# Laparoscopy at ARI



## Geordie Lou (Jun 27, 2010)

Hi!
I'm totally new to this!
I'm going in for a laparoscopy next week at ARI and wondering if anyone has had this done?  I'm having to go in the day before due to my wonky thyroid but have heard that the laparoscopy itself is really straight forward.  Never had an op before so I'm a bit nervous. 
TTC for 2 years - previous wonky progesterone and general crappy blood but all looking ok just now.  Hoping the laparoscopy will give us some answers.
Thanks!


----------



## gmac2304 (Nov 5, 2008)

Sorry Lou, don't know anything about the Lap but good luck for next week & welcome to the board! xx


----------



## twinkle123 (Mar 1, 2008)

Hi Lou
I've never had a laparoscopy.  Almost had one a few weeks ago for an ectopic pregnancy but they treated me with methotrexate instead.  Although if that doesn't work, there's still a chance I might have one.

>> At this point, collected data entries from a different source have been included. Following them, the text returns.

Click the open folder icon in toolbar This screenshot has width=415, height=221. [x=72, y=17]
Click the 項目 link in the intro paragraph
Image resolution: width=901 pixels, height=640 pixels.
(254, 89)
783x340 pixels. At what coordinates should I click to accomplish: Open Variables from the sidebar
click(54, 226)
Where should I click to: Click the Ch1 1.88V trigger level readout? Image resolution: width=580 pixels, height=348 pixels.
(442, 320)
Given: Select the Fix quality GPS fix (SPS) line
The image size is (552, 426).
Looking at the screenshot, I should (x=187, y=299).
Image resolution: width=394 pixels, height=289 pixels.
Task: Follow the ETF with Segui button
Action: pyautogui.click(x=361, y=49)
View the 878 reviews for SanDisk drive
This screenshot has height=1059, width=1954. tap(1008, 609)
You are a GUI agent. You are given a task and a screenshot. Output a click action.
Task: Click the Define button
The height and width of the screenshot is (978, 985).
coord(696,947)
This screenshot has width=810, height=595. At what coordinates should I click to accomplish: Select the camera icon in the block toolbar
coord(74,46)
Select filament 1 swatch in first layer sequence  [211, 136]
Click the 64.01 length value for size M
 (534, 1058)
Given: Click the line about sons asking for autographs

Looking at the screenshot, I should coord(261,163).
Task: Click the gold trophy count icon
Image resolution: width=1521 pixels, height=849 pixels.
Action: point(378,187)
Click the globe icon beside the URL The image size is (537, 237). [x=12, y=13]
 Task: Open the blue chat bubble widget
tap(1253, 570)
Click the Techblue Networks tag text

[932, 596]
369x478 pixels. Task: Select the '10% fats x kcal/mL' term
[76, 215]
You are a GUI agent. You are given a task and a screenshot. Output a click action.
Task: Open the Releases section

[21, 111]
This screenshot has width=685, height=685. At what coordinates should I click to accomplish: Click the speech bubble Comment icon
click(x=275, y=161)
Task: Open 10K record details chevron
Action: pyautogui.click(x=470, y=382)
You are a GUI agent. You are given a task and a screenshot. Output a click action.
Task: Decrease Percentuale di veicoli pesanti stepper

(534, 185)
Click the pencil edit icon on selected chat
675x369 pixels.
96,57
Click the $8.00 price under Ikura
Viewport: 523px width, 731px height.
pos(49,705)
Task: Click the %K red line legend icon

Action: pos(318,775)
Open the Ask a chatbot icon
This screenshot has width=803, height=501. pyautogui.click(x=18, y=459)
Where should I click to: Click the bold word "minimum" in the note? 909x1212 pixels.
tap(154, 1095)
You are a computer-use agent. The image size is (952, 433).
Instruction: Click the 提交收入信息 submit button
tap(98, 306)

I've had a cervical dilation and hysteroscopy in ward 42 (I assum it's there you're going!) and they treated me really well.  I was admitted the afternoon before and was allowed to leave the following evening.  They'll look after you really well. 

As Roxy said, feel free to pop across to the daily chit chat board.  Some girls there have had a laparoscopy before.

Susan
x


----------



## abdncarol (Jun 1, 2007)

Hiya Lou and welcome, I have had a lap twice, once for painful periods and once for the fertility purposes.  Found it no bother at all, bloated like Nicky said but not too bad pain for me afterwards, just tender for a couple of days.  They found endometriosis with me too, which explains my nightmare periods.  Like Nicky said come and join us in the daily chat page, everyone very friendly and welcoming.  Good luck next week.
Carol
xx


----------



## Geordie Lou (Jun 27, 2010)

Wow you're a friendly bunch of folk, especially as I am such a rookie     Thanks Susan, Nicky, Carol and MrsCoops! 
Susan I'm sorry you sound like you're having such a tough time    really hope the methotrexate works out. 
I'm hoping it's not too painful but will definately expect some discomfort, thanks for letting me know, I'd rather be prepared.  Yes, I'll be in 42/43, good to know they are nice in there as I will be a scarycat!
Thanks again everyone - I will have a peeky at the daily chat board as you've suggested.
x


----------



## Lainsy (Feb 22, 2009)

Hi Lou and welcome!

I had a laparoscopy just over a year ago and I found it no bother at all too.  I actually didn't really have much pain afterwards either, just like period pains so you might be lucky in that respect too   

Good luck and hope to see you on the daily chit chat!


----------



## Saffa77 (Feb 6, 2008)

Hi Lou

and welcome

I have had 3 laproscopies all of which were different,  I never suffered with any pain only discomfort from the gas which takes about a week to fully leave your body and can give you sore shoulders as it travels out your system other than that it was fine.  They will give you good painkillers anyways when you leave the hospital so you bound to feel good LOL.  

Good luck
Sx


----------



## Geordie Lou (Jun 27, 2010)

Hi Lainsy and Saffa!  
Thanks for your messages!  It's good to know that it shouldn't hurt much at all - and I'll be fine if they give me some good stuff to take  
Hoping there's some answers from it all, good and bad, it would be good to know what's going on, and I've heard the staff at wards 42/43 are second to none.  
See you on the discussion boards - this website is worth its weight in gold!
Thanks again ladies and all the best to you!
Lx


----------